» Document text
• • •
The novel is a fantasy of Sebastian's life as pieced together -- or actually as performed, commanded, manifested, imagined, uncovered, conjectured -- by Sebastian's alleged half-brother, known only as V. V., we're told, remained Russian, growing up in the house of their common father and his second wife, after the departure and subsequent death of Sebastian's mother. The point is that Nabokov cleverly fashions one alter-ego -- his usual semi-demented narrative voice, obsessed, urbane, mellifluous, playful, arch, and absurdly verbal -- to write about another alter ego: himself as an English novelist who eschews his native language. Which is what Nabokov is doing in writing this novel, so that the numerous novels Nabokov had already published in Russian (while in exile in Berlin) become stand-ins for Sebastian's English novels.

Of course this gives our V. (the, uh, real V.--Vladimir) any number of levels of fictive fun to play with. For the "fictional" V. is composing what is ostensibly a biography of the novelist Knight, when in fact he spends as much time narrating his attempts to come to some kind of terms with Sebastian -- as a person, extremely elusive in his own right, and as a novelist, extremely clever and playful in his own write, so to speak. There are any number of quotations from Knight's novels and, like the poem of John Shade in Nabokov's Pale Fire (1962), they are supreme Nabokovian performances; in this case, flights upon the fictive wings of an imaginary author whose fictions, truth to tell, become as real, or more so, than the "real life" that V. provides us with, if only because -- rather than finding the real life figures that correspond to Knight's fictional characters -- he seems instead to provide us "real" fictional characters that derive from his memories of Knight's books. The point being that he knows the books much better than he ever knew his half-brother.
• • •
» Supplied material

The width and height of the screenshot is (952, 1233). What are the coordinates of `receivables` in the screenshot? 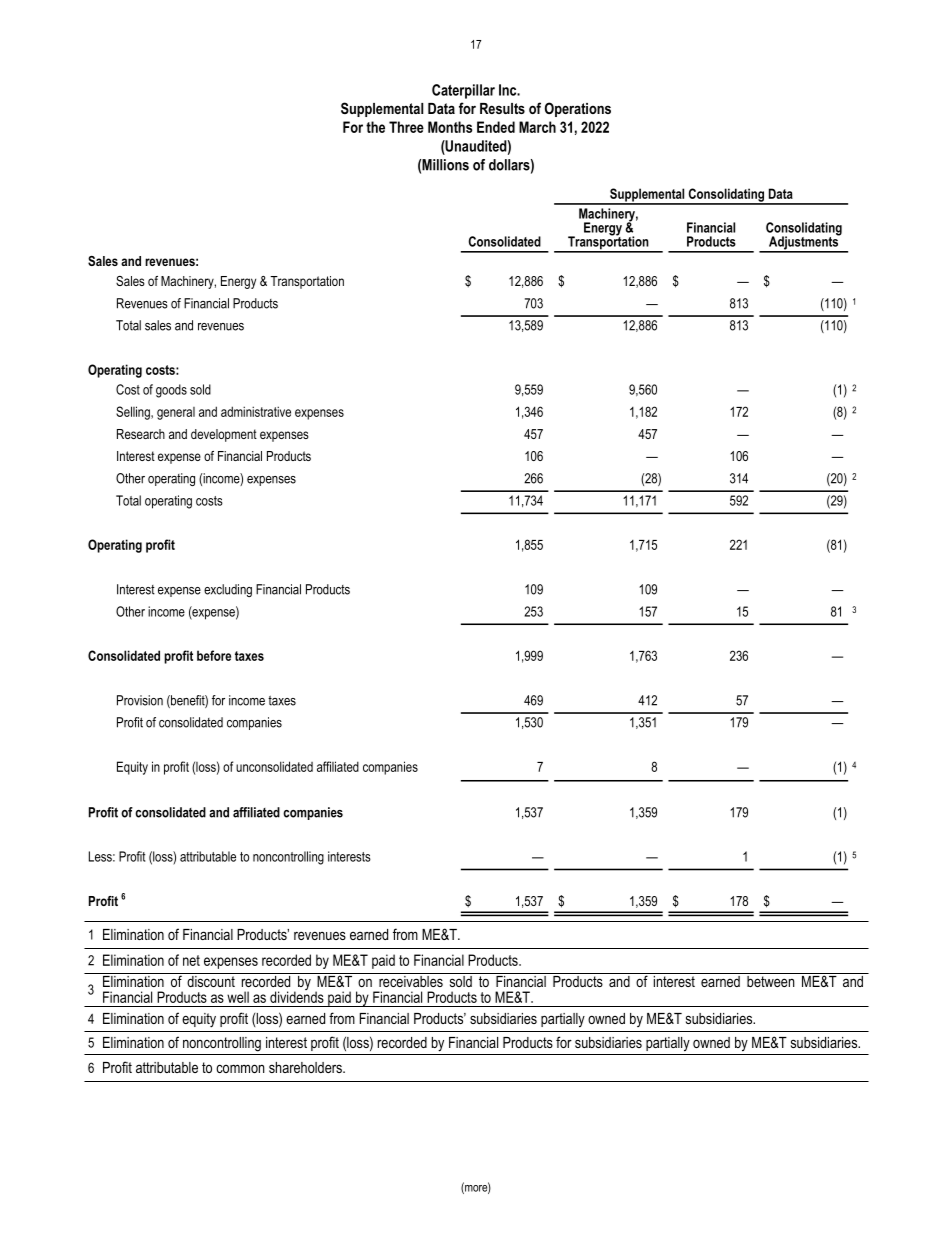 It's located at (411, 980).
• • •
» Tasks and exercises
A - Print the part of the Nabokov review starting with "The novel is" and going on through "Sebastian's English novels.".
B - Summarize the Nabokov review in two sentences.
C - For each statement, answer yes or no according to the Nabokov review, and quote the words that decide it: (i) V. grew up in the house of Sebastian's mother. (ii) Nabokov had published novels in Russian while in exile in Berlin. (iii) The review compares the quotations from Knight's novels to the poem of John Shade in Pale Fire.
None of the lines after the Nabokov review are needed here.

» Solutions to the tasks
A -
The novel is a fantasy of Sebastian's life as pieced together -- or actually as performed, commanded, manifested, imagined, uncovered, conjectured -- by Sebastian's alleged half-brother, known only as V. V., we're told, remained Russian, growing up in the house of their common father and his second wife, after the departure and subsequent death of Sebastian's mother. The point is that Nabokov cleverly fashions one alter-ego -- his usual semi-demented narrative voice, obsessed, urbane, mellifluous, playful, arch, and absurdly verbal -- to write about another alter ego: himself as an English novelist who eschews his native language. Which is what Nabokov is doing in writing this novel, so that the numerous novels Nabokov had already published in Russian (while in exile in Berlin) become stand-ins for Sebastian's English novels.

B - The review presents the novel as an account of Sebastian's life by his alleged half-brother V., through which Nabokov uses his usual narrative voice to write about another alter ego: himself as an English novelist who gives up his native language. Because V. spends as much time on his attempts to come to terms with Sebastian as on the biography itself, and draws his "real" characters from memories of Knight's books, the reviewer concludes that he knows the books much better than he ever knew his half-brother.

C -
(i) No: "growing up in the house of their common father and his second wife, after the departure and subsequent death of Sebastian's mother"
(ii) Yes: "the numerous novels Nabokov had already published in Russian (while in exile in Berlin)"
(iii) Yes: "like the poem of John Shade in Nabokov's Pale Fire (1962), they are supreme Nabokovian performances"